- WHAT THE TASK REQUIRES:
Which lines run from the one containing "Open the Mail" through the end of the material? Reproduce them exactly.

Segment Start: INPUT

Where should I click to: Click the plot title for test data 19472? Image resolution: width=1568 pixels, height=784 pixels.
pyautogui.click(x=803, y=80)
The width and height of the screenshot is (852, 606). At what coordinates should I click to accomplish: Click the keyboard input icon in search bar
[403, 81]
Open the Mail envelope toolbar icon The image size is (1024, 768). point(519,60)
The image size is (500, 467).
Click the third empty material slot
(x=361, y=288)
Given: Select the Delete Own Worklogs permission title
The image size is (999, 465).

Segment End: INPUT

- EXPECTED ANSWER:
Open the Mail envelope toolbar icon The image size is (1024, 768). point(519,60)
The image size is (500, 467).
Click the third empty material slot
(x=361, y=288)
Given: Select the Delete Own Worklogs permission title
The image size is (999, 465).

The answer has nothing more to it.